Trecho fornecido:

_____

Utilizou-se um olfatômetro em X, de múltipla escolha, construído com vidro transparente, com braços de 15 cm de comprimento e 3 cm de diâmetro e com um tubo perpendicular de mesmo diâmetro, na parte ventral da interseção dos braços. Esse conjunto foi disposto sobre uma mesa com tampo de isopor, com um furo central de quatro centímetro de diâmetro, onde foi encaixado o braço perpendicular. Cada braço do X foi conectado a um recipiente com volume de 1,3 L, os quais, por sua vez, foram conectados a uma bomba de aquário calibrada para um fluxo de ar de 1,5 L min-1 (Figura 1).

Figura 1:
Desenho esquemático do olfatômetro de múltipla escolha em formato X.

Um estudo prévio do deslocamento do ar dentro do olfatômetro, utilizando-se água e gelo seco, permitiu certificar não haver mistura do ar entre os diferentes braços. Foi, então, feita uma pequena marca com tinta na metade do comprimento de cada braço. Atribuiu-se a escolha dos insetos por um ou outro odor quando ultrapassavam completamente a marca.

Em teste preliminar, foi estudada a atratividade da parte aérea (folhas e caule) de coentro, endro e erva-doce para adultos de C. externa. Esse teste consistiu na introdução de apenas uma espécie de planta por vez, no interior do olfatômetro, mantendo-se os outros três recipientes vazios. Para cada uma das aromáticas testadas procedeu-se à liberação individualizada de 30 espécimes recém-emergidos (15 machos e 15 fêmeas). O tempo total de permanência dos insetos na parte do olfatômetro correspondente às aromáticas foi de 43,41% para endro, 44,39% para erva-doce e 45,25% para coentro, todos significativos pelo teste c² (p < 0,05) com frequência esperada de 25%.

De posse desses resultados, efetuou-se o teste de livre escolha, utilizando-se simultaneamente as três espécies de plantas. Os tratamentos consistiram em buquês constituídos por folhas (com pecíolos) de coentro, endro e erva-doce, coletadas aleatoriamente e dispostas no interior dos recipientes do olfatômetro. As folhas tiveram o pecíolo inserido em um tubo de ensaio com água para evitar o murchamento. Um recipiente com apenas um tubo de ensaio com água foi utilizado como testemunha.

_____

Dados fornecidos:
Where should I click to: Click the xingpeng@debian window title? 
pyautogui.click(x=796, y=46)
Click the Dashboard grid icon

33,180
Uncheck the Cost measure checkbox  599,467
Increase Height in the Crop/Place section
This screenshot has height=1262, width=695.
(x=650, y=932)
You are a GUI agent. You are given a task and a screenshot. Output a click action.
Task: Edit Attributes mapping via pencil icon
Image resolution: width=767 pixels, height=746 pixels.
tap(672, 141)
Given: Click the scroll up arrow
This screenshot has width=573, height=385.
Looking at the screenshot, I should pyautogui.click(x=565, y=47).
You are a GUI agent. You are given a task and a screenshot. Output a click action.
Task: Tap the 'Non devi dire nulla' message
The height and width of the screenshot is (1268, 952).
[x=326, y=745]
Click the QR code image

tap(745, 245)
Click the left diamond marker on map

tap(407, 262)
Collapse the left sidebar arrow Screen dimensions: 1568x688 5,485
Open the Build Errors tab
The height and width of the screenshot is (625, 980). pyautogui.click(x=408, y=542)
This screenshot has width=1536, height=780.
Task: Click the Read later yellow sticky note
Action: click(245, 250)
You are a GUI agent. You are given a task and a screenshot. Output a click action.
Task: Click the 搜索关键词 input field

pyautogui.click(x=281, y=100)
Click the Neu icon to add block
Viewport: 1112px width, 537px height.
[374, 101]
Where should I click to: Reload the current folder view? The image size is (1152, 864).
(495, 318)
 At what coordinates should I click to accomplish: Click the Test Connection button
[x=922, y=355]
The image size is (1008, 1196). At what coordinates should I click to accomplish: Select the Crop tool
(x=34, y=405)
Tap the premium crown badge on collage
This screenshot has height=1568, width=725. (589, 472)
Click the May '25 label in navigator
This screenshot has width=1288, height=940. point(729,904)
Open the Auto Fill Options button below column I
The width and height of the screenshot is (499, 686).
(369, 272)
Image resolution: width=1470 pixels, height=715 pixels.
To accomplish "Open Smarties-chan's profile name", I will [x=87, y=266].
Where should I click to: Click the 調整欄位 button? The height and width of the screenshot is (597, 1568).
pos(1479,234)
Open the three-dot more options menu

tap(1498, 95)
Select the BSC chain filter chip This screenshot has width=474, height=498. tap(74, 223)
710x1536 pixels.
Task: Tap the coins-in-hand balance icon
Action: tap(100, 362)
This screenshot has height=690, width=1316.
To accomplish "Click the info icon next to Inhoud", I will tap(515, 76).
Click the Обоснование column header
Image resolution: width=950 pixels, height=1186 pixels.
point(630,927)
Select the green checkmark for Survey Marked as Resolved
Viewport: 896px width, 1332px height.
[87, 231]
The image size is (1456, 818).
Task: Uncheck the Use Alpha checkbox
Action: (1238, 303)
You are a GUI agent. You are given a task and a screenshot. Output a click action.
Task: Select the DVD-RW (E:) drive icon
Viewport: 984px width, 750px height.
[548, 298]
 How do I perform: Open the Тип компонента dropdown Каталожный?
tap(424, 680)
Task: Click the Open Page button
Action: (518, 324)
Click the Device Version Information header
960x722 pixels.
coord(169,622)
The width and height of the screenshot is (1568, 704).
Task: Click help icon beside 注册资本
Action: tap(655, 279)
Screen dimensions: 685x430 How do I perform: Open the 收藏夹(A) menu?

_____

Objetivo do exercício:
Reescreva o trecho sobre o olfatômetro de "Utilizou-se um olfatômetro" até "em formato X.", trocando "isopor" por "poliestireno expandido".

Resposta do exercício:
Utilizou-se um olfatômetro em X, de múltipla escolha, construído com vidro transparente, com braços de 15 cm de comprimento e 3 cm de diâmetro e com um tubo perpendicular de mesmo diâmetro, na parte ventral da interseção dos braços. Esse conjunto foi disposto sobre uma mesa com tampo de poliestireno expandido, com um furo central de quatro centímetro de diâmetro, onde foi encaixado o braço perpendicular. Cada braço do X foi conectado a um recipiente com volume de 1,3 L, os quais, por sua vez, foram conectados a uma bomba de aquário calibrada para um fluxo de ar de 1,5 L min-1 (Figura 1).

Figura 1:
Desenho esquemático do olfatômetro de múltipla escolha em formato X.